Problem statement: All lines from the one containing "Open the Tools menu" through the end of the data below are to be transcribed exactly. Leave out the rest.

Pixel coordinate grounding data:
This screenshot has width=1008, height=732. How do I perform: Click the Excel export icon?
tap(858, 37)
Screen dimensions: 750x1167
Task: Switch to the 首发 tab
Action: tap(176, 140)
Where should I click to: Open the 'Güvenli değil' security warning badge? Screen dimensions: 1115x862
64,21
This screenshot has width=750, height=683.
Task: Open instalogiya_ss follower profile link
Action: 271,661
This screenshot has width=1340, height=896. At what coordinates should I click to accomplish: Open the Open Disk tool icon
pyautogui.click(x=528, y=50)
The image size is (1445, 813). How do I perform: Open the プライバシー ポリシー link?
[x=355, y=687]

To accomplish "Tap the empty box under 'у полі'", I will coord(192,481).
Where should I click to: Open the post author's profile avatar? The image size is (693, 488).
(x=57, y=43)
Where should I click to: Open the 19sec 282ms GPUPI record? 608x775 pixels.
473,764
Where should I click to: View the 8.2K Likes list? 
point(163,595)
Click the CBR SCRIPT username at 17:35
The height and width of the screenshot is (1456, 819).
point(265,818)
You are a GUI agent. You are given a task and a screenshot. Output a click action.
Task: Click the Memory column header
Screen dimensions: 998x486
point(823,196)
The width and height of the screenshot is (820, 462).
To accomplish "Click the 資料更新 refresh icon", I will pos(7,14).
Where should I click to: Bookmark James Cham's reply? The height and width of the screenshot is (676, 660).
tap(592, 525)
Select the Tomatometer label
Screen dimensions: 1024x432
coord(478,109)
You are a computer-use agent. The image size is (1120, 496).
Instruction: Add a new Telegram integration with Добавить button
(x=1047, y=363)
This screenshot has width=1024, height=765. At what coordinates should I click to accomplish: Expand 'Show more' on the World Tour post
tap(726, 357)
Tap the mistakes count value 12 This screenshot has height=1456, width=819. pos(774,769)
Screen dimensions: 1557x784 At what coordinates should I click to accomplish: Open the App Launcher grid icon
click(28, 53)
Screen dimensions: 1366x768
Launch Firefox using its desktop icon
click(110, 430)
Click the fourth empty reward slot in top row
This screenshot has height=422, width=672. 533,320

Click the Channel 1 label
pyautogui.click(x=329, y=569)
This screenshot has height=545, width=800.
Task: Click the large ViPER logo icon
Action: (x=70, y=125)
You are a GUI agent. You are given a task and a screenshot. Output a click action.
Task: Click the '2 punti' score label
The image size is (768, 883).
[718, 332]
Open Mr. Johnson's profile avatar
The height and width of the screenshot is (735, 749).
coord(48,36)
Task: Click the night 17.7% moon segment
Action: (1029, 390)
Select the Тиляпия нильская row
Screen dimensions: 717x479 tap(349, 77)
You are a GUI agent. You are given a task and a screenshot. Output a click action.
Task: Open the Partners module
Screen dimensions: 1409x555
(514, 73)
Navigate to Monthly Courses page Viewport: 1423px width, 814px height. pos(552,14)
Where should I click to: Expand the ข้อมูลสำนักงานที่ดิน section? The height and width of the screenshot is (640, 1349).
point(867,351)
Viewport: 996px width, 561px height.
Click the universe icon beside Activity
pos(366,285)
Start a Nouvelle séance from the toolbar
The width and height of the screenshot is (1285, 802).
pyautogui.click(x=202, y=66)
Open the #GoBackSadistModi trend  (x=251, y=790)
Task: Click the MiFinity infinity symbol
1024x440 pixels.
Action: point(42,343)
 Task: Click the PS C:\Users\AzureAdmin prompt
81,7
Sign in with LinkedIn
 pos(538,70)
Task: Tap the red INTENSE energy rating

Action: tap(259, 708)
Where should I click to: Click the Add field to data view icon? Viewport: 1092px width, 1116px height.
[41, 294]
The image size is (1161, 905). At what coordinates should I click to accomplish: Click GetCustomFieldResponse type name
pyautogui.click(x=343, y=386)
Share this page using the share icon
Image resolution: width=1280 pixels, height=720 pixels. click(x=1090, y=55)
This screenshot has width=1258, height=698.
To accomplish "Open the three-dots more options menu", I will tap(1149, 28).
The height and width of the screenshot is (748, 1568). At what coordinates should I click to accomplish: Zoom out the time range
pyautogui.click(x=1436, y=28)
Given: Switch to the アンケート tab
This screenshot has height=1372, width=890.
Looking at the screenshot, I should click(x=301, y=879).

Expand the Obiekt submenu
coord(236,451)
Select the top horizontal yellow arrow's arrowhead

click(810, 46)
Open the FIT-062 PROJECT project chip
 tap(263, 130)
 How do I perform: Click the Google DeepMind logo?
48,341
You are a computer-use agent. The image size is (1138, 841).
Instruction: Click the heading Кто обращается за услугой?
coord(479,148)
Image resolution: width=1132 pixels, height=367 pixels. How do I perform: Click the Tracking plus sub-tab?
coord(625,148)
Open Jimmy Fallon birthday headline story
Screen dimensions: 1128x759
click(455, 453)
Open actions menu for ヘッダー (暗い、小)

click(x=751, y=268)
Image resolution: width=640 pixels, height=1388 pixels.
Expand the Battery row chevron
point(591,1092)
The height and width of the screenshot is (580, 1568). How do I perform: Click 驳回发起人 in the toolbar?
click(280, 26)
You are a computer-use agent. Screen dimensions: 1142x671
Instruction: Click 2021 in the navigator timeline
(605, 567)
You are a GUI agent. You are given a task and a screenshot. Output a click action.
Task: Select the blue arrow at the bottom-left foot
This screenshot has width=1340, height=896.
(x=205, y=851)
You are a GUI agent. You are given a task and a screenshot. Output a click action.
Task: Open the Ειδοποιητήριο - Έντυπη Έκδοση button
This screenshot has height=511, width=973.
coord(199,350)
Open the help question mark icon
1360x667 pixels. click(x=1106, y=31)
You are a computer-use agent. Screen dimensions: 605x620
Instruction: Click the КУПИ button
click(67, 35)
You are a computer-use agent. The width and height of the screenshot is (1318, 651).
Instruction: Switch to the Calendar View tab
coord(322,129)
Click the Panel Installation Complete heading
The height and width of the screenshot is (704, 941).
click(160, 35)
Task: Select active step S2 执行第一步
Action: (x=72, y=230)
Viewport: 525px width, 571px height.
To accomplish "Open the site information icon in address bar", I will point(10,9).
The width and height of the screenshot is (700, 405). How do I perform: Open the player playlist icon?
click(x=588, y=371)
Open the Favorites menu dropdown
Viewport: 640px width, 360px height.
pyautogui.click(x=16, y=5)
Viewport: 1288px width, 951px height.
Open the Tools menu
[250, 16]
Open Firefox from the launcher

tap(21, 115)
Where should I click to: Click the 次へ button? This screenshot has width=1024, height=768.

Completed exercise:
Open the Tools menu
[250, 16]
Open Firefox from the launcher

tap(21, 115)
Where should I click to: Click the 次へ button? This screenshot has width=1024, height=768.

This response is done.